I have a table like
Diesel(id, supplier, operator, machine, taken_time, given_time)
There are 2 kinds of transaction:
1) Suppliers gives diesel to operator
2) Operator gives diesel to machine
My problem is when supplier gives diesel to operator then the machine is null and when operator gives diesel to machine then supplier column is null,
but I don't want to make supplier and machine column to accept null. How do I partition my table?
August 14, 2022 at 1:59 am
Why not a separate table for each?
August 14, 2022 at 6:51 pm
Like this?
DieselReceived(id, supplier, operator, taken_time)
DieselTaken(id, operator, machine, given_time)
Is this okay?
August 14, 2022 at 6:56 pm
looks okay if you're talking about the basic design. What did you intend to do with it?
August 14, 2022 at 7:06 pm
I intend to learn database design. I watched 1NF, 2NF, 3NF and BCNF on youtube. But still I am not able to understand it properly and cannot use them correctly. So I thought I would create some hypothetical situations and try to model it. And ask experienced people if I did it correctly. This way I might learn and understand. So if you can improve it more further then it will help me even more.
For here I was trying to model this scenario (completely made up)
A company has several products some of them it buys from suppliers for its internal use. Some of them it produces and sells.
The bought products are given to some company members.
The bought products have different attributes, some of them are liquids and measured in litres while other are solid and measured in Kilogram.

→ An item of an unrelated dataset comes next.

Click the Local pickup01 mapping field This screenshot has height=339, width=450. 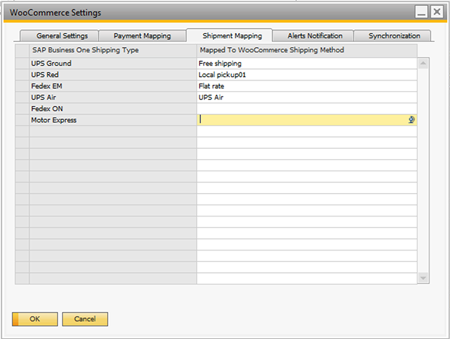[307, 75]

August 15, 2022 at 2:07 am
How do you intend to track "transactions"? I seem to be that the operator gets a "batch" of fuel and then the operator give that fuel to a single machine. That would be two subtransactions within a main transaction.
--Jeff Moden
Change is inevitable... Change for the better is not.
August 15, 2022 at 2:09 am
Yes, I was thinking about that too. But I don't know what should be in the 3rd main table.
Should it be
MainTable(id, DieselReceived_ID, DieselTaken_ID) ?
August 15, 2022 at 3:12 am
That certainly a possibility. That's more of a "bridge" table. I don't know what else you're trying to track, though.
--Jeff Moden
Change is inevitable... Change for the better is not.
August 15, 2022 at 4:40 am
You got everything correctly over here
"How do you intend to track "transactions"? I seem to be that the operator gets a "batch" of fuel and then the operator give that fuel to a single machine. That would be two subtransactions within a main transaction."
I only need to capture this scenario. Are there any other or more elegant ways to do that?
August 15, 2022 at 11:40 am
Why don't you want to make supplier and machine column accept null?
August 16, 2022 at 5:15 am
"Why don't you want to make supplier and machine column accept null?"
Because I think it would be incorrect.
One of the transaction is that Supplier gives fuel to operator so supplier can't be null.
And same goes for machine.
You could add a constraint to the table to ensure that one of the values is null and one is not null:
ALTER TABLE DieselTransaction
ADD CONSTRAINT CheckOneColumnIsNull
CHECK((CASE WHEN Suppliers IS NULL THEN 0 ELSE 1 END
+ CASE WHEN Operator IS NULL THEN 0 ELSE 1 END) = 1
);
GO
Or maybe instead add a bit column to specify if the column value is a supplier or an operator.